*Consignes:*
1. Reproduisez à l'identique la partie de l'extrait sur la politique migratoire qui s'ouvre sur les mots contenant "Alors, quels sont" et se clôt sur "de l’immigration ?".
2. Rédigez la suite de l'extrait sur la politique migratoire, à partir de sa dernière phrase.

*Extrait:*
Il devrait maintenant être évident qu’écrire ce livre a été un projet ambitieux. Je me suis souvent senti comme un perchiste s’inscrivant à un décathlon. Je maîtrise certains aspects du droit et de la politique migratoire grâce à des décennies d’expérience, mais j’étais moins expert sur d’autres sujets traités dans le livre. Pourtant, j’ai estimé essentiel de synthétiser les réflexions autour des dix questions pour corriger la vaste production écrite qui écarte certains enjeux fondamentaux.

Par exemple, il est dangereusement réducteur de réfléchir à l’avenir de la protection humanitaire sans prendre en compte ce que signifie s’attaquer aux causes profondes de la migration. Évaluer les catégories d’admission sans examiner la migration temporaire ou permanente est une analyse incomplète. Et lorsqu’on examine les catégories d’admission, il est essentiel de se demander ce que signifie pour les nouveaux arrivants s’intégrer dans un nouveau pays.

Alors, quels sont les principaux enseignements que l’on peut tirer d’une approche aussi large de la politique migratoire que celle adoptée dans Frontières et appartenance ? Dans certaines parties du livre, je déconstruis ce qui est souvent perçu comme une évidence. Le livre propose aussi de nouveaux cadres d’analyse pour mieux comprendre les choix politiques. J’y souligne également des liens essentiels entre des enjeux fréquemment traités de manière isolée. Voici cinq de ces points clés.

Que fait le droit de l’immigration ?

Premièrement, la politique migratoire est souvent perçue comme un ensemble de règles qui distinguent les personnes « à l’intérieur » de celles « à l’extérieur ». Dans ce sens, le droit de l’immigration fonctionne comme la version juridique de la frontière physique. Il protège les personnes à l’intérieur contre les intrusions, voire les invasions, de celles à l’extérieur. Mais cette vision est incomplète et masque certaines vérités fondamentales sur la politique migratoire.

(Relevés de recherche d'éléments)
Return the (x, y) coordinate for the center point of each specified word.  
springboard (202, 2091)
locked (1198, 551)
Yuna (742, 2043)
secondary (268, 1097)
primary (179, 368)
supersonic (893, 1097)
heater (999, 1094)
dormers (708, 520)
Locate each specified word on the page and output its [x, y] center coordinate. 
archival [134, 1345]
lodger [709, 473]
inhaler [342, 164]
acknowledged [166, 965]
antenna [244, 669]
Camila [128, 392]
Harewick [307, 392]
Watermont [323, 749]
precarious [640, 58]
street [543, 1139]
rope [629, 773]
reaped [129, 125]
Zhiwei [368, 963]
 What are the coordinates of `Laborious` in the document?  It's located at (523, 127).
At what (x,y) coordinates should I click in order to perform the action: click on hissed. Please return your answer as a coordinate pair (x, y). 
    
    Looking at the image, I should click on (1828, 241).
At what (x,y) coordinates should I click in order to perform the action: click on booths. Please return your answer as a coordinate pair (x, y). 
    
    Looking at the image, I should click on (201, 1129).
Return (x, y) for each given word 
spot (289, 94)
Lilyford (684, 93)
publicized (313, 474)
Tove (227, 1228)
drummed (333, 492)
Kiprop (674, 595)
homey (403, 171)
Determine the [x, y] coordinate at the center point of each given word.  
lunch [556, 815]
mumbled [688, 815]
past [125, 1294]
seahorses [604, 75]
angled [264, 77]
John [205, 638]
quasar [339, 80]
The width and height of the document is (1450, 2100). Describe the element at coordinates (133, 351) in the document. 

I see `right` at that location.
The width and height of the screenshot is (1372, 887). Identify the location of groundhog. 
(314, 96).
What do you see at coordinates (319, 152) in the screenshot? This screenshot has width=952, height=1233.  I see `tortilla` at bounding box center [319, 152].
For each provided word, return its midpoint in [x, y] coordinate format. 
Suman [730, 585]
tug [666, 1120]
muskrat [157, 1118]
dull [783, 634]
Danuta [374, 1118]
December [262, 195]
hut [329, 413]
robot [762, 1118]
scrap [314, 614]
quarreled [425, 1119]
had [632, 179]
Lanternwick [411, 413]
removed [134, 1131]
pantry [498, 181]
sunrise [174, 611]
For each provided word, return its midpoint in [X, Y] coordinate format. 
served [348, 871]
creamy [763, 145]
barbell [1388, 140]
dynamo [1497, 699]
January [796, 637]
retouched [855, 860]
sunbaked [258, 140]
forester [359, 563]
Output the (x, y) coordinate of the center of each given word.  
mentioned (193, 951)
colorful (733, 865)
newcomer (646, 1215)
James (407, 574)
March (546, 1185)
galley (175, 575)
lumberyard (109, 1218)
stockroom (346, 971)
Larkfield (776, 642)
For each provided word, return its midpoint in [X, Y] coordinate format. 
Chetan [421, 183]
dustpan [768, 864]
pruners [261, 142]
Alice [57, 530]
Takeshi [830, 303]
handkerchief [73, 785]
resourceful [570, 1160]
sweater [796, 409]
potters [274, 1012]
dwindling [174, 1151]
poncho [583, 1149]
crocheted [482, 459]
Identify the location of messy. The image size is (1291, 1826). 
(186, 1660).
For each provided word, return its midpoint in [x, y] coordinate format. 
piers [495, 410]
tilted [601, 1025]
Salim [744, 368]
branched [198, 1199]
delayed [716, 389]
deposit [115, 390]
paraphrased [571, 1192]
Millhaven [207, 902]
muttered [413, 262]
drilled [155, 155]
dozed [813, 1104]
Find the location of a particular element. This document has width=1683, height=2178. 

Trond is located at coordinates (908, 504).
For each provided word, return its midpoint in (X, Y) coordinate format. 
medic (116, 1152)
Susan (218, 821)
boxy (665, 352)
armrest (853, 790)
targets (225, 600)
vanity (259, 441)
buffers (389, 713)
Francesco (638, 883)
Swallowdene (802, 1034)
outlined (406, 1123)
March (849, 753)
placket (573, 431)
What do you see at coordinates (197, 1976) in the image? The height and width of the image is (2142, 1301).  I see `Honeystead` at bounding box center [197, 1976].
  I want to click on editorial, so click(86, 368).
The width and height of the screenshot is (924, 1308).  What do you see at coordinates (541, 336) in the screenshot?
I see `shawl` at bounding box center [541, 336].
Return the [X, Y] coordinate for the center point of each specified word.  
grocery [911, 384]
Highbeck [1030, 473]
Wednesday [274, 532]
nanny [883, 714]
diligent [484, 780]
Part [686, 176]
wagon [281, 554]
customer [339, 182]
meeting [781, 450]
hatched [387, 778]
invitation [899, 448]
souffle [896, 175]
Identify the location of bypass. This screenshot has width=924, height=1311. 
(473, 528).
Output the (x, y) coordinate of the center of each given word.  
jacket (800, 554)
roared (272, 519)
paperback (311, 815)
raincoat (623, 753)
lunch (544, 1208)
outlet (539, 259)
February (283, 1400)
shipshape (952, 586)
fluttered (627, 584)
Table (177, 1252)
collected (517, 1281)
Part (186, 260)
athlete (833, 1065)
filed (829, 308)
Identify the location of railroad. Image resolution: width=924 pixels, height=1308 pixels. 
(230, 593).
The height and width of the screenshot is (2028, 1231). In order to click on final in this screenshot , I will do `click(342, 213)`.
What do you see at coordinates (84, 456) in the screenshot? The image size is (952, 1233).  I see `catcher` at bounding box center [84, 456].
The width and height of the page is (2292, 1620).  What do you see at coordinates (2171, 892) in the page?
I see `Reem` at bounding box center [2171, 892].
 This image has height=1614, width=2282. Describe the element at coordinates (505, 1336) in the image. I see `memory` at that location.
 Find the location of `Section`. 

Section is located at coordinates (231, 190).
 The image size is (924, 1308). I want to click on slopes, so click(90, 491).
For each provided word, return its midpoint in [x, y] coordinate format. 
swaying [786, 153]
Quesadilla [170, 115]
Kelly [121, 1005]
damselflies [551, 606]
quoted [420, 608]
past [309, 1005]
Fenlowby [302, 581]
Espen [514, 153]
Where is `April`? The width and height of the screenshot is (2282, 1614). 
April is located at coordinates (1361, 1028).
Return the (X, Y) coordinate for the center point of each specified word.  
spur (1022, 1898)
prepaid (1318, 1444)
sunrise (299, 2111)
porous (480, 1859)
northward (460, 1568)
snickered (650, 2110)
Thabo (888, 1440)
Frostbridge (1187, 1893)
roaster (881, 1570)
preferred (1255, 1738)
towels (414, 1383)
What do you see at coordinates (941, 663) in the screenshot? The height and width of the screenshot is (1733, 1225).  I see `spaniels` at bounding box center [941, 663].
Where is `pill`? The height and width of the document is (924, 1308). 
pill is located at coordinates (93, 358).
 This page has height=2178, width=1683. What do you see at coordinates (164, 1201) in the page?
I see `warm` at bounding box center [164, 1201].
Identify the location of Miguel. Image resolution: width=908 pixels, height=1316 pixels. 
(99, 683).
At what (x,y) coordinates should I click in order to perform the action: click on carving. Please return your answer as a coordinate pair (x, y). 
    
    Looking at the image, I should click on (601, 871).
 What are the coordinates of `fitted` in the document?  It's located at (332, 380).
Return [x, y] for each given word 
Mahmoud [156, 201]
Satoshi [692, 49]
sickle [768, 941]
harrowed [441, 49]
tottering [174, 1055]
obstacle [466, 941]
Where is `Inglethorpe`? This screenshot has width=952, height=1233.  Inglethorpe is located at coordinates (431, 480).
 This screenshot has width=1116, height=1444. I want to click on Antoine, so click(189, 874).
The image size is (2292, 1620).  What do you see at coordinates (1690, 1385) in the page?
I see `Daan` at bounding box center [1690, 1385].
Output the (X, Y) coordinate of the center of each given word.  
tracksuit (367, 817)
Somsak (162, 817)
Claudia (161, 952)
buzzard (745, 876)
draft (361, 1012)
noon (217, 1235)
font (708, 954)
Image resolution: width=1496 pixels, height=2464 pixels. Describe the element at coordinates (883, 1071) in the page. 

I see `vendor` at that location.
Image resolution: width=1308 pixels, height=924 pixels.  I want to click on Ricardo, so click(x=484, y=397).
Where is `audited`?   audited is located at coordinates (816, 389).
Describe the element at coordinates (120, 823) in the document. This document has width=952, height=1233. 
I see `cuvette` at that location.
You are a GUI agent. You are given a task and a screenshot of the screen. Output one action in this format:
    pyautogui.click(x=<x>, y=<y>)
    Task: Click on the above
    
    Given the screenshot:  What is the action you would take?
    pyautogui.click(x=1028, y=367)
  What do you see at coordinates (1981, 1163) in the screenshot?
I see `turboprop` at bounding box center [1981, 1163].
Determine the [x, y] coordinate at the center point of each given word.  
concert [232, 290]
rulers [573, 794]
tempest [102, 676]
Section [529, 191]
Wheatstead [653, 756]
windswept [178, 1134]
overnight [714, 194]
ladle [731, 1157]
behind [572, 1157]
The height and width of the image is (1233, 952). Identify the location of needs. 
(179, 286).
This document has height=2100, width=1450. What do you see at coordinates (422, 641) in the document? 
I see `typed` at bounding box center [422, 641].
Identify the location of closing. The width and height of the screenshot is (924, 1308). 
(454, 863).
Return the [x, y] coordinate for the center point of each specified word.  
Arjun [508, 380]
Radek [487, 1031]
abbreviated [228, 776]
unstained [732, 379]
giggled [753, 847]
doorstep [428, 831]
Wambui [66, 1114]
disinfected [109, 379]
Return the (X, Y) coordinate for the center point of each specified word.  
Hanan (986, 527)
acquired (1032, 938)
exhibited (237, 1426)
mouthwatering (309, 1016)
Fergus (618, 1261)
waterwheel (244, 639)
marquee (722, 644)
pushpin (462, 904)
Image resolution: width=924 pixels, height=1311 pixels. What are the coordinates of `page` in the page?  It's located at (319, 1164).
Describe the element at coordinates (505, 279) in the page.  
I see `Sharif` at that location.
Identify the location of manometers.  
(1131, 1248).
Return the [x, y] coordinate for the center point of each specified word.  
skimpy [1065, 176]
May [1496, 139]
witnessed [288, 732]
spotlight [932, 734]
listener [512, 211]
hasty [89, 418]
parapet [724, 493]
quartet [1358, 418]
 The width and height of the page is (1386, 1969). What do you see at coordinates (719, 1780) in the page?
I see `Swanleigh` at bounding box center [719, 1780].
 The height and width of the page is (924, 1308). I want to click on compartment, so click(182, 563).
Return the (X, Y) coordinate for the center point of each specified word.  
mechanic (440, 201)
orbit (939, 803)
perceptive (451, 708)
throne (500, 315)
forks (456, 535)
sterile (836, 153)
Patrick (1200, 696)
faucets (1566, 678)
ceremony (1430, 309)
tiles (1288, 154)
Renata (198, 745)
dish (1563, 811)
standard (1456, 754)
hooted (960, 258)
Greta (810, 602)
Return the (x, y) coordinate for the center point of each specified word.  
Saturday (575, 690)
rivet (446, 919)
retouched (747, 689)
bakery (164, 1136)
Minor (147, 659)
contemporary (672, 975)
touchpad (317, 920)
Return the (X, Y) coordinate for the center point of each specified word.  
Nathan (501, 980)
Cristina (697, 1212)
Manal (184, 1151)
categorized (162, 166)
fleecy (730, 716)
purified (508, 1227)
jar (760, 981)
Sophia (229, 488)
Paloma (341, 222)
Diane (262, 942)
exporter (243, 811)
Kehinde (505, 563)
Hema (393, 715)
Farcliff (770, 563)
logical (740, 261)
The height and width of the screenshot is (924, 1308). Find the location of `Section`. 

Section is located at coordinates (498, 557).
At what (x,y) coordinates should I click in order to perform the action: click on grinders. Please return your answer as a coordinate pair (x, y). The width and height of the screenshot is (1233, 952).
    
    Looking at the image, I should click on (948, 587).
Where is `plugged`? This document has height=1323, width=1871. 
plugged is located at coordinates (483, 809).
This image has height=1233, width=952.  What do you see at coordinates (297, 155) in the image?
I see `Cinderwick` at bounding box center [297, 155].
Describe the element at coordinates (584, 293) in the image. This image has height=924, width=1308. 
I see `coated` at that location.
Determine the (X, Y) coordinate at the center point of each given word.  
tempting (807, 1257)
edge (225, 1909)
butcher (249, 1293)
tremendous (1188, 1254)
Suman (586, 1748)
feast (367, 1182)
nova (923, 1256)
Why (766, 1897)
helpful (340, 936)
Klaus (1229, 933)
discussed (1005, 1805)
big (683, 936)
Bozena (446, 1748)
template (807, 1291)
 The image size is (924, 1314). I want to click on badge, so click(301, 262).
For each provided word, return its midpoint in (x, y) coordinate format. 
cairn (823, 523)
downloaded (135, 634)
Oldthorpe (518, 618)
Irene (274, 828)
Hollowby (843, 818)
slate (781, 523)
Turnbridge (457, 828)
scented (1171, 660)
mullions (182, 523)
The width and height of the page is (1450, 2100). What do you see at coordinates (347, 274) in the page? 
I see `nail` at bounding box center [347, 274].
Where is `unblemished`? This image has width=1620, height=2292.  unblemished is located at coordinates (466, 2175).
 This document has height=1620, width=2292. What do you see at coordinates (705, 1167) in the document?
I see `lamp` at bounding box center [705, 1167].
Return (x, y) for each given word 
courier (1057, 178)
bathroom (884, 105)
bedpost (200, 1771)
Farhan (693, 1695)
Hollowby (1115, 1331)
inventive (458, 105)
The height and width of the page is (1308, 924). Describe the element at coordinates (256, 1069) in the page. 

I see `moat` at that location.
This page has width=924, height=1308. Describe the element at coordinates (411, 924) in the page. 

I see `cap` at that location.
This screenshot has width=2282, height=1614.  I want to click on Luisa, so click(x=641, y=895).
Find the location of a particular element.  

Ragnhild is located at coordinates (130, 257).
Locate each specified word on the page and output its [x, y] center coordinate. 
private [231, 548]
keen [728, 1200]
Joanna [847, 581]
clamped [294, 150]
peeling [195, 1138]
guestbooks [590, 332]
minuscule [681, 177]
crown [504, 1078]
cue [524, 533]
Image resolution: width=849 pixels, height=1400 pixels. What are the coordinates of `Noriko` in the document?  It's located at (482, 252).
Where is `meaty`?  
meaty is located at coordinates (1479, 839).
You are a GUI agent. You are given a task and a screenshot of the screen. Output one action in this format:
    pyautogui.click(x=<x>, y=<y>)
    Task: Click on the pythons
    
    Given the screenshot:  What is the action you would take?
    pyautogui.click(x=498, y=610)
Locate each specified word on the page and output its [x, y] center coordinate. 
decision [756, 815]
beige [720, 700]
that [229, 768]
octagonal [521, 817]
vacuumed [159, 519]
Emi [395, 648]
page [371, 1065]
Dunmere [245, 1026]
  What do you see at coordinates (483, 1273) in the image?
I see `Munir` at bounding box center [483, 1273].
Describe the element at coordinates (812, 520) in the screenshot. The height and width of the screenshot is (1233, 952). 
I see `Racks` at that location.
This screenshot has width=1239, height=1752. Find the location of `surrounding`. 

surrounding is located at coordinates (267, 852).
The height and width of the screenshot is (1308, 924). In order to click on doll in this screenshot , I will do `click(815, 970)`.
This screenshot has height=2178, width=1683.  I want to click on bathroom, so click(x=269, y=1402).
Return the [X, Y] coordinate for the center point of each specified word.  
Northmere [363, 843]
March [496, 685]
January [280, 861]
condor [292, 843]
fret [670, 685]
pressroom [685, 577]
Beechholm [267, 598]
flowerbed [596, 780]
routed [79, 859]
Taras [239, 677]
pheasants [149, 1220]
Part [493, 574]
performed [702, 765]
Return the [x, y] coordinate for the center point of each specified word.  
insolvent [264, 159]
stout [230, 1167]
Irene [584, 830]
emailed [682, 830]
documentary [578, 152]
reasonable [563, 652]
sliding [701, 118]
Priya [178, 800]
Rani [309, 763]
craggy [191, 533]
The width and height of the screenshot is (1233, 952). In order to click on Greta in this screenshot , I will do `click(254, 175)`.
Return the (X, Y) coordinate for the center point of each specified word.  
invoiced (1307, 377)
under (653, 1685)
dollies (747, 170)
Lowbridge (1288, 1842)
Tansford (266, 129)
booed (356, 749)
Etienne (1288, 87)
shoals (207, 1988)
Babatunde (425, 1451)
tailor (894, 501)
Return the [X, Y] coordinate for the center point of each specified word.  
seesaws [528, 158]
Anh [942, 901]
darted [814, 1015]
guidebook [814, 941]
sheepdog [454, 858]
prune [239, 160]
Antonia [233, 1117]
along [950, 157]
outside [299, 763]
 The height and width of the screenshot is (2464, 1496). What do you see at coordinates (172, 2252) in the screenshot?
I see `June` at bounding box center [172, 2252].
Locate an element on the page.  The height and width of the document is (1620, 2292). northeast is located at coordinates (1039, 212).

*Réponses:*
1.
Alors, quels sont les principaux enseignements que l’on peut tirer d’une approche aussi large de la politique migratoire que celle adoptée dans Frontières et appartenance ? Dans certaines parties du livre, je déconstruis ce qui est souvent perçu comme une évidence. Le livre propose aussi de nouveaux cadres d’analyse pour mieux comprendre les choix politiques. J’y souligne également des liens essentiels entre des enjeux fréquemment traités de manière isolée. Voici cinq de ces points clés.

Que fait le droit de l’immigration ?

2.
Ce qui se passe après l’arrivée des nouveaux arrivants dépendra en grande partie de leur intégration.

En réalité, la politique migratoire découle du débat entre ceux qui se trouvent déjà à l’intérieur. Certains soutiennent certains types d’immigration. D’autres sont plus sceptiques, voire hostiles à l’immigration.

Adopter cette vision plus large de la politique migratoire — comme un débat entre membres de la société sur la manière de façonner leurs communautés — permet d’avoir une discussion plus honnête sur les véritables enjeux. Les références à une invasion ou à la sécurité nationale restent présentes, mais elles ne constituent qu’un aspect du débat.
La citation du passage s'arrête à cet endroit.